Le 19 octobre 1987, la planète finance a été secouée par un tremblement de terre : le « Lundi noir ». Cette journée restera gravée comme la pire séance jamais endurée par l’indice Dow Jones, chutant de 22,6 %, soit une perte colossale de 508 points. Un véritable effondrement qui a semé la panique sur les marchés mondiaux, de Hong Kong à Londres, où les baisses ont atteint des niveaux sidérants de 45,8 % et 26,4 % respectivement. À Paris, la Bourse a « seulement » lâché 9,64 %, une maigre consolation face à la déroute générale.
Contrairement au mythe, ce krach n’est pas sorti de nulle part.
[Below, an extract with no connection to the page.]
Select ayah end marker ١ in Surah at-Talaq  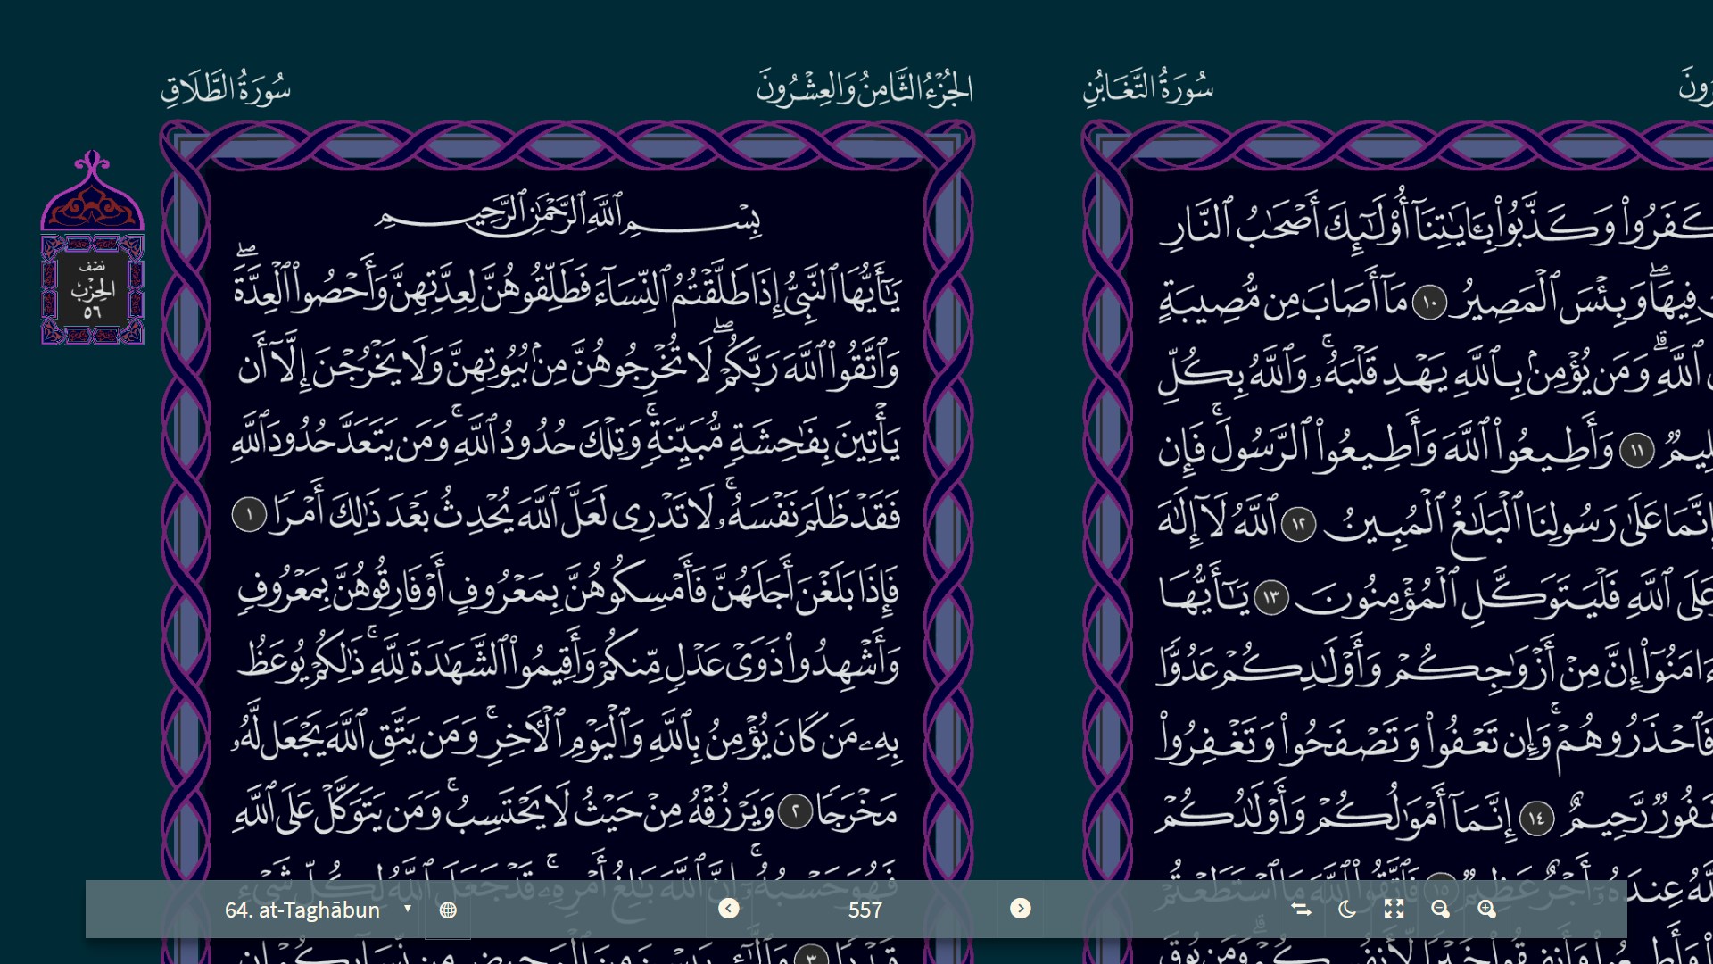click(x=249, y=513)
Après des années d’euphorie boursière et une hausse frôlant les 50 % en 1986 pour les actions françaises, le marché était une bulle prête à éclater. Les causes ? Un dollar surévalué, un déficit commercial américain inquiétant, et surtout, la remontée agressive des taux d’intérêt. Ajoutez à cela l’adoption massive de systèmes de trading informatisés, encore balbutiants à l’époque, qui ont transformé la nervosité en une réaction en chaîne incontrôlable, amplifiant la panique des investisseurs.
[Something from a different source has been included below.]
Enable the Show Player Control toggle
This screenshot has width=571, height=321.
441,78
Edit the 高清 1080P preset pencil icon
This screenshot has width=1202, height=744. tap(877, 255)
Le « Lundi noir » a mis en lumière la fragilité d’un système financier de plus en plus interconnecté, où un déséquilibre pouvait se propager instantanément. Heureusement, grâce à l’intervention massive et rapide de la Réserve Fédérale, injectant des liquidités pour éviter un effondrement total, les conséquences sur l’économie réelle furent moins dramatiques que celles de la crise de 1929. Pourtant, cet événement n’a pas suffi à réformer en profondeur les pratiques. Le Dow Jones a retrouvé son niveau d’avant-krach moins de deux ans plus tard, mais la doctrine d’inonder le marché de liquidités, lancée par Alan Greenspan, a perduré, posant les bases de bulles futures.
Ce krach a aussi mis un terme brutal à l’optimisme béat des années Mitterrand, malgré un contexte de libéralisation économique et de privatisations effrénées. « La lettre des placements », un hebdomadaire boursier, a dû, pour la première fois de son histoire, affronter un marché en déroute, offrant des conseils dans un climat de terreur. Ce fut un rappel brutal que même dans une période de prospérité apparente, le risque de catastrophe financière demeure une épée de Damoclès. La leçon de 1987 semble, hélas, n’avoir été que partiellement retenue.